### Task description
What you give back should be exactly the lines from the one with "Task: Restore down the ComputerBuilder window" through the final line of the material, pictures removed; please add nothing.

### Information provided

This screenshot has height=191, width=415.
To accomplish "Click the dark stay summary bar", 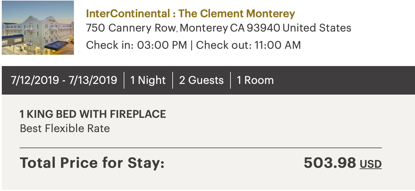I will 343,80.
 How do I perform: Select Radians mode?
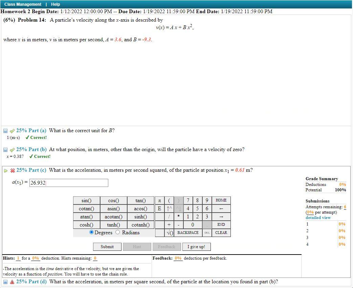point(118,233)
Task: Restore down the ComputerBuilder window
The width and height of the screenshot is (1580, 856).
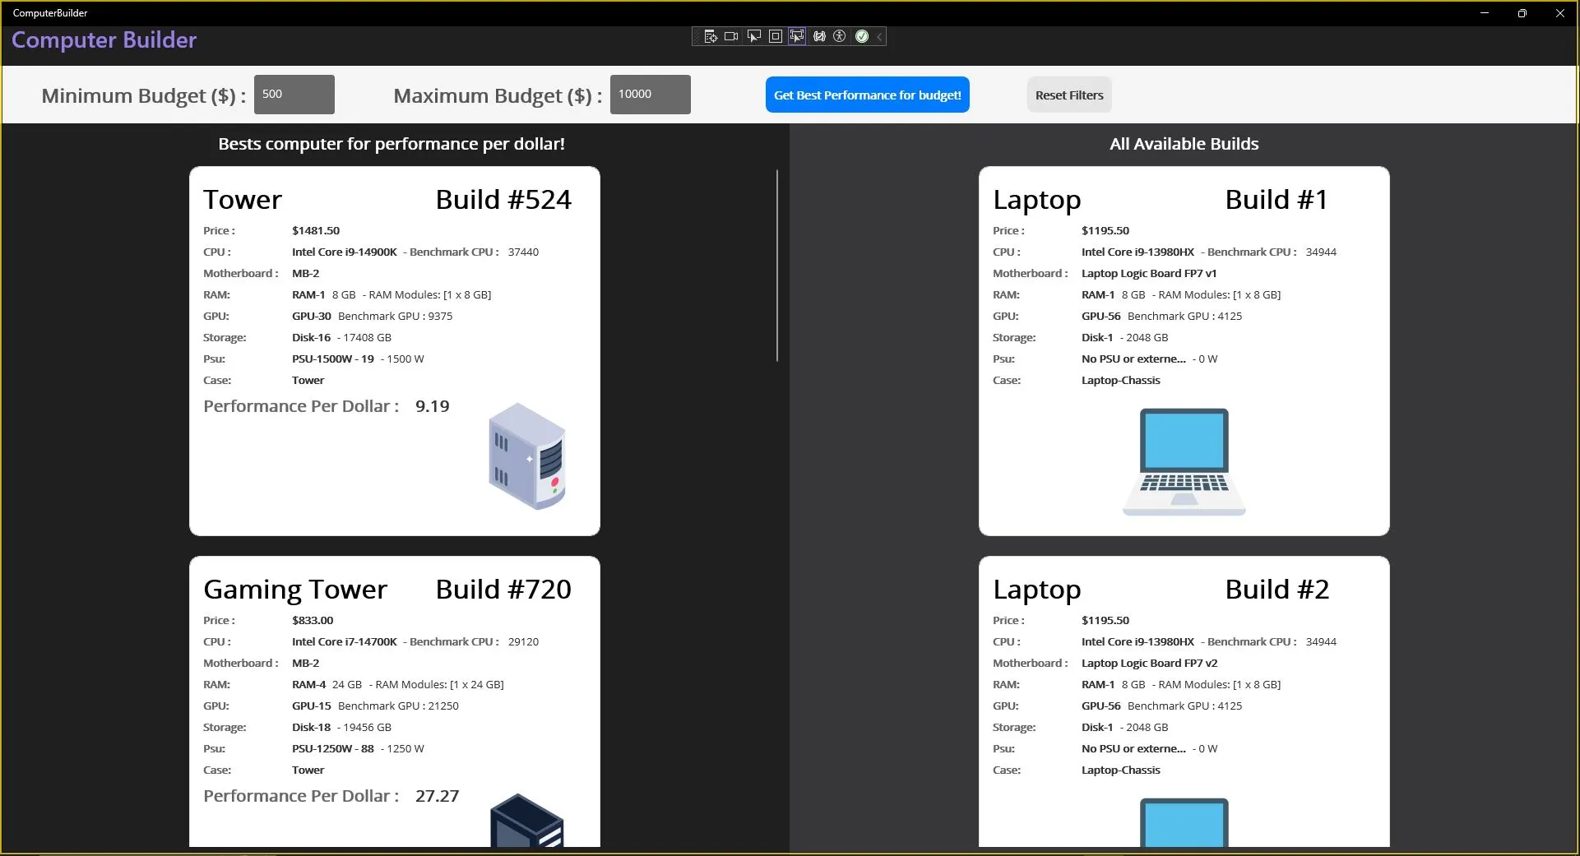Action: pyautogui.click(x=1522, y=13)
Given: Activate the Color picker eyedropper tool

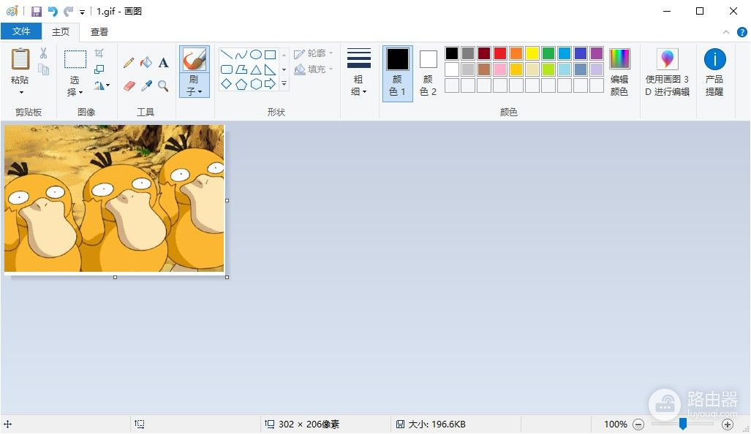Looking at the screenshot, I should pyautogui.click(x=146, y=86).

### Completed exercise
Task: Restore down the ComputerBuilder window
The width and height of the screenshot is (1580, 856).
Action: pyautogui.click(x=1522, y=13)
Given: Activate the Color picker eyedropper tool

Looking at the screenshot, I should pyautogui.click(x=146, y=86).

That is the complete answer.